Description
Part 1) 10 points
Use the primes (UsingR) dataset. Use the diff function to compute the
differences between successive primes. Show the frequencies of these
differences. Show the barplot of these differences.
Part 2) 10 points
Use the coins (UsingR) dataset. Do not use explicit loops for any
calculations. Do not hard code the denominations in the solution. The
solution should work for any denominations.
a) How many coins are there of each denomination?
b) What is the total value of the coins for each denomination?
c) What is the total value of all the coins?
d) Show the barplot for the number of coins by year.
Part 3) 10 points
Use the south (UsingR) dataset.
a) Show the stem plot of the data. What do you interpret from this plot?
b) Show the five number summary of the data. Calculate the lower and
upper ends of the outlier ranges. What are the outliers in the data?
c) Show the horizontal boxplot of the data along with the appropriate labels
on the plot.
Part 4) 10 points
Use the pi2000 (UsingR) dataset.
a) How many times each of the digits 0 to 9 occur in this dataset?
b) Show the percentages of their frequencies.
c) Show the histogram of the data.
Part 5) 15 points
Suppose that a football (NFL), basketball (NBA), and hockey (NHL)
games are being shown at the same time. Consider the two-way
summarized data shown below showing the preferences of men and
women what sport they wish to watch.
a) Using cbind, create the matrix for the above data.

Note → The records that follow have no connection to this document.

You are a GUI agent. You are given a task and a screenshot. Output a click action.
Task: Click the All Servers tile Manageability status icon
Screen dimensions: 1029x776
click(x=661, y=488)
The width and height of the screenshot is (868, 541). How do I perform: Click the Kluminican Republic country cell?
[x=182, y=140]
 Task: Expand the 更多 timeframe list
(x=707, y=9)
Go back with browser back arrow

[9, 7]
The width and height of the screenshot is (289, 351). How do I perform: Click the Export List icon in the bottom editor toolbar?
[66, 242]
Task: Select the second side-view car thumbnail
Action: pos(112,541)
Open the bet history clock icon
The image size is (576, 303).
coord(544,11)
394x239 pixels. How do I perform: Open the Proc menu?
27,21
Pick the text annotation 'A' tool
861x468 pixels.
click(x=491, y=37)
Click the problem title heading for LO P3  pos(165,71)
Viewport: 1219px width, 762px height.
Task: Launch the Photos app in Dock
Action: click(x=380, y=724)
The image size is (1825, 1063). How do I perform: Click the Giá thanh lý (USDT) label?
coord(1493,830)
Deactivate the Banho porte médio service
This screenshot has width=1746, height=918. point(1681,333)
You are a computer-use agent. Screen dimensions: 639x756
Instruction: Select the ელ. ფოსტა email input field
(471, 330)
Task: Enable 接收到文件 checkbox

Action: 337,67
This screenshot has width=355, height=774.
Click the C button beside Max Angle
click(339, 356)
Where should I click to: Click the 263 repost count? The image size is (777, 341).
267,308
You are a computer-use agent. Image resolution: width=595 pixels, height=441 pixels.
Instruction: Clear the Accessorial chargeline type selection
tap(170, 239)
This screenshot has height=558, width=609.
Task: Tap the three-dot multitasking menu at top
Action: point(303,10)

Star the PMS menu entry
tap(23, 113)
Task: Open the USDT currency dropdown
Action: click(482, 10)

b) Set the row names for the data.
c) Set the column names for the data.
d) Now, add the dimension variables Gender and Sport to the data.
e) Show the marginal distributions for the Gender and the Sport.
f) Show the result of adding margins to the data.
g) Show the proportional data separately for Gender and Sport. Interpret
the results.
h) Using appropriate colors, show the mosaic plot for the data. Also show
the barplot for Gender and Sport separately with the bars side by side. Add
legend to the plots.
Part 6) 10 points
Use the midsize (UsingR) dataset.
a) Show the pair wise plots for all the variables.
b) Provide at least 4 interpretations of the results.
Part 7) 15 points
Use the MLBattend (UsingR) dataset.
a) Extract the wins for the teams BAL, BOS, DET, LA, PHI into the
respective vectors.
b) Create a data frame of five columns using these vectors. Use the team
names for the columns
c) Show the boxplot of the data frame.
d) Provide at least 5 interpretations of the results.
Part 8) 20 points
Initialize the House and Senate data as shown below:
house <- read.csv(‘http://kalathur.com/house.csv’, stringsAsFactors = FALSE)
senate <- read.csv(‘http://kalathur.com/senate.csv’, stringsAsFactors = FALSE)
Provide the simplest R code for the following:
a) Show how many senators and house members are there by party lines?
b) Show the top 10 states in decreasing order by the number of house
members in that state?
c) Use a box plot on the number of house members per state and
determine which states are outliers?
d) What is the average number of years served by party line in the house
and senate?
Submission:
Create a folder, CS544_HW3_lastName and place the following files
in this folder.
Provide the R code, HW3_lastName.R, with each portion of the code
clearly identified by the corresponding question. Prepare a corresponding
word document by pasting the output for each question
(HW3_lastName.docx)
Archive the folder (CS544_HW3_lastName.zip). Upload the zip file to
the Assignments section of Blackboard.